**What you will do**. Rewrite the stretch of the items below from the line containing "You are a computer-use" through the end of the items, changing "request path" to "file path" and keeping everything else the same. Leave the pictures out of your answer.

**Available data**.
——————

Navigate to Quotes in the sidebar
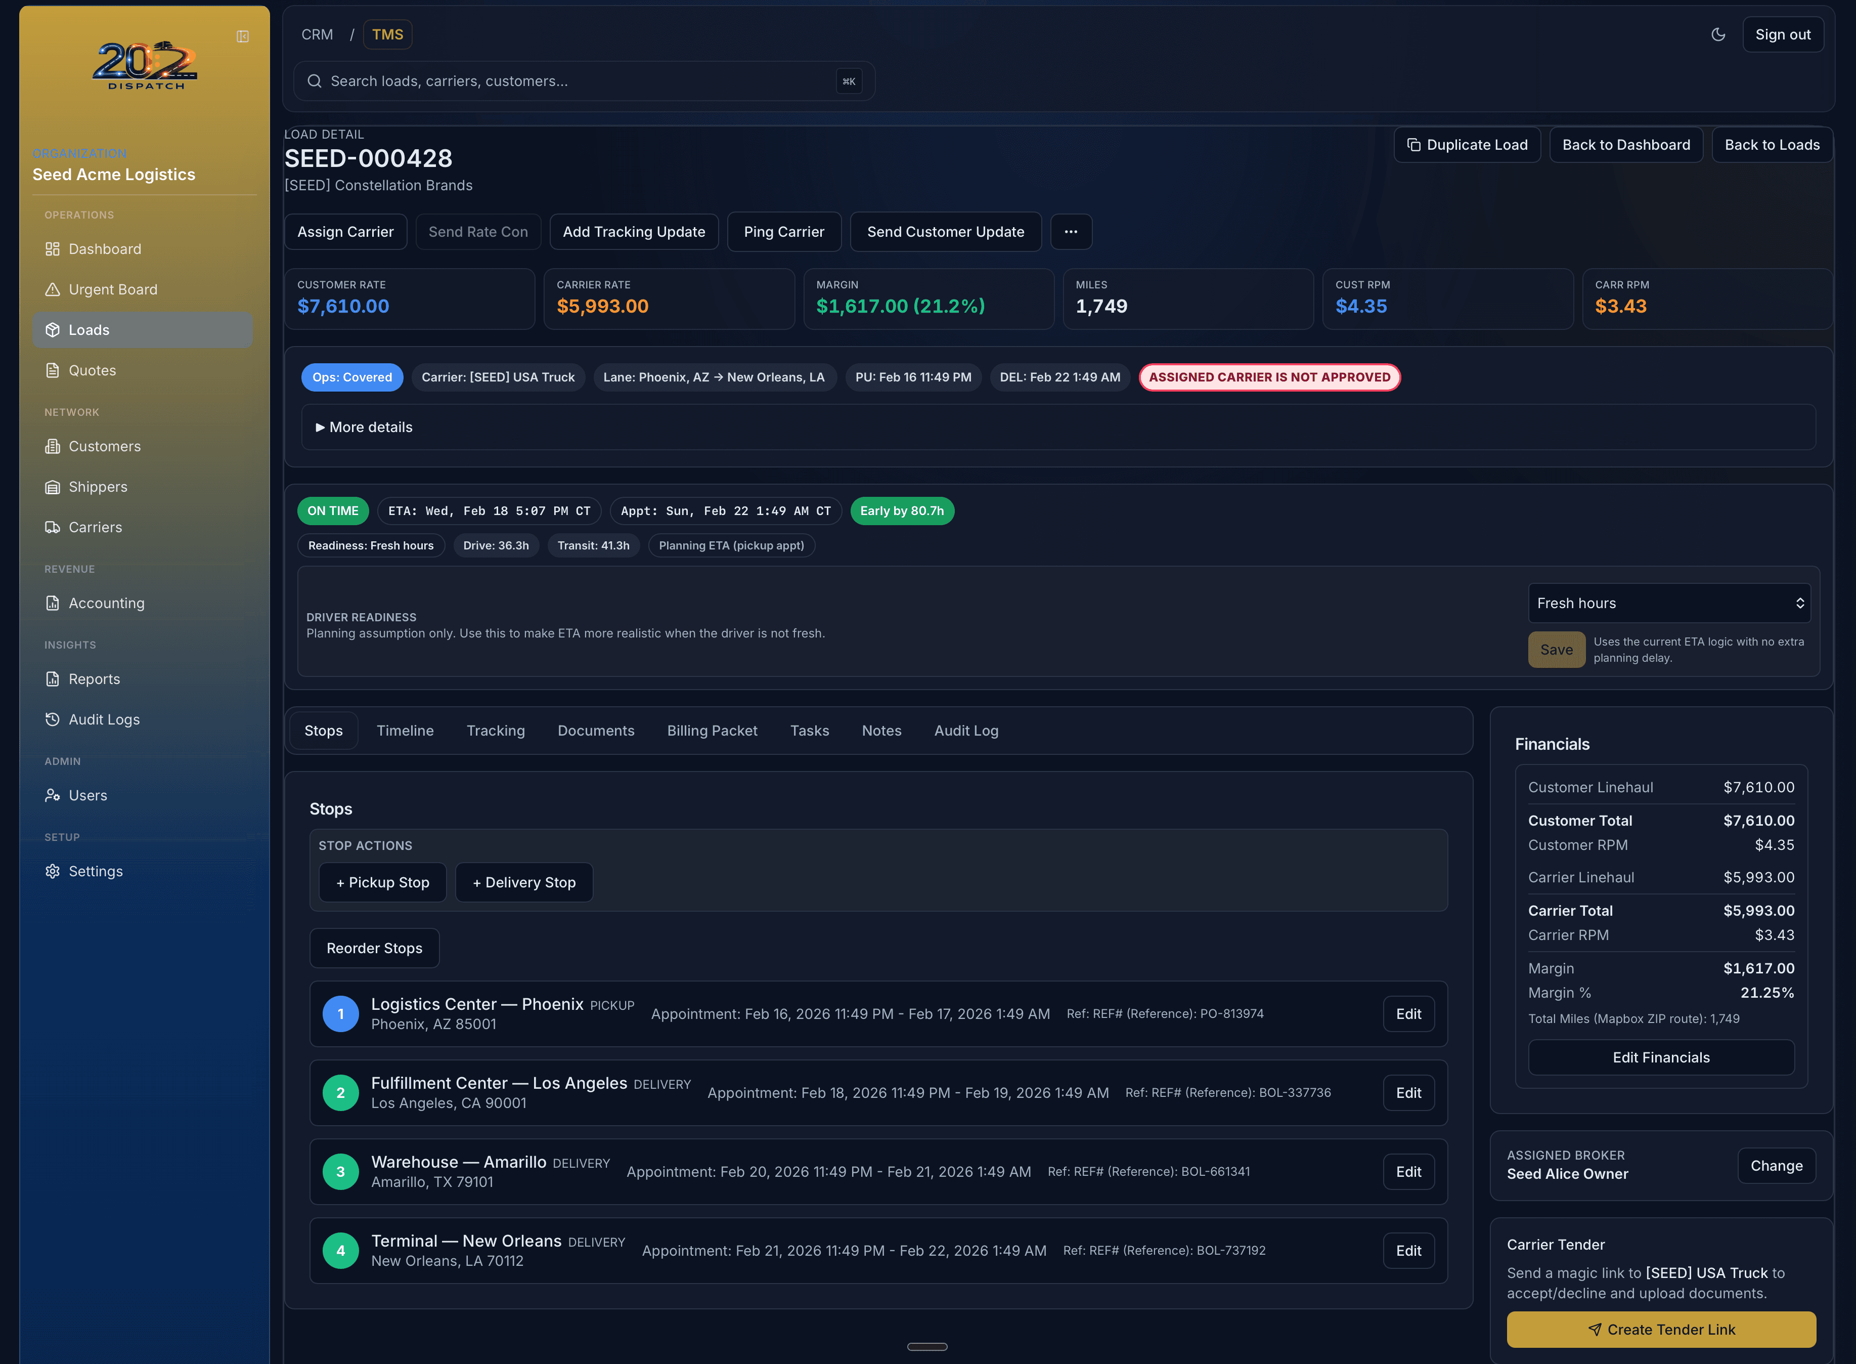The image size is (1856, 1364). (x=92, y=370)

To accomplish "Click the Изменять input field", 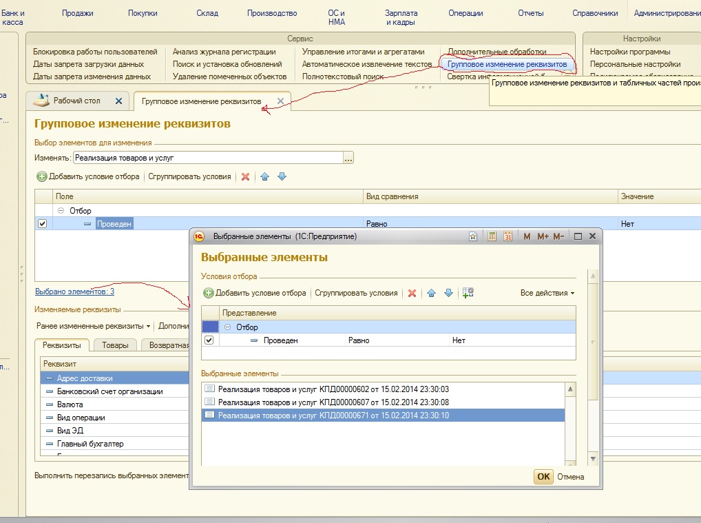I will [x=207, y=158].
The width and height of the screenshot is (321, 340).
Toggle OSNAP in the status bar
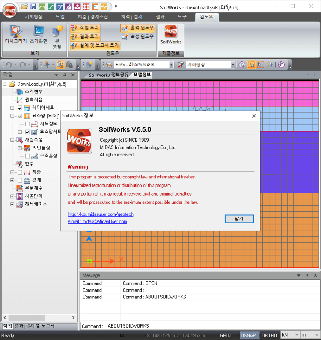tap(248, 335)
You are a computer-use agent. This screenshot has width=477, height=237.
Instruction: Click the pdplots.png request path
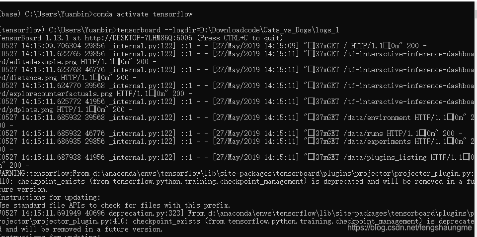click(25, 110)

——————

**Answer for the task**.
You are a computer-use agent. This screenshot has width=477, height=237.
Instruction: Click the pdplots.png file path
click(25, 110)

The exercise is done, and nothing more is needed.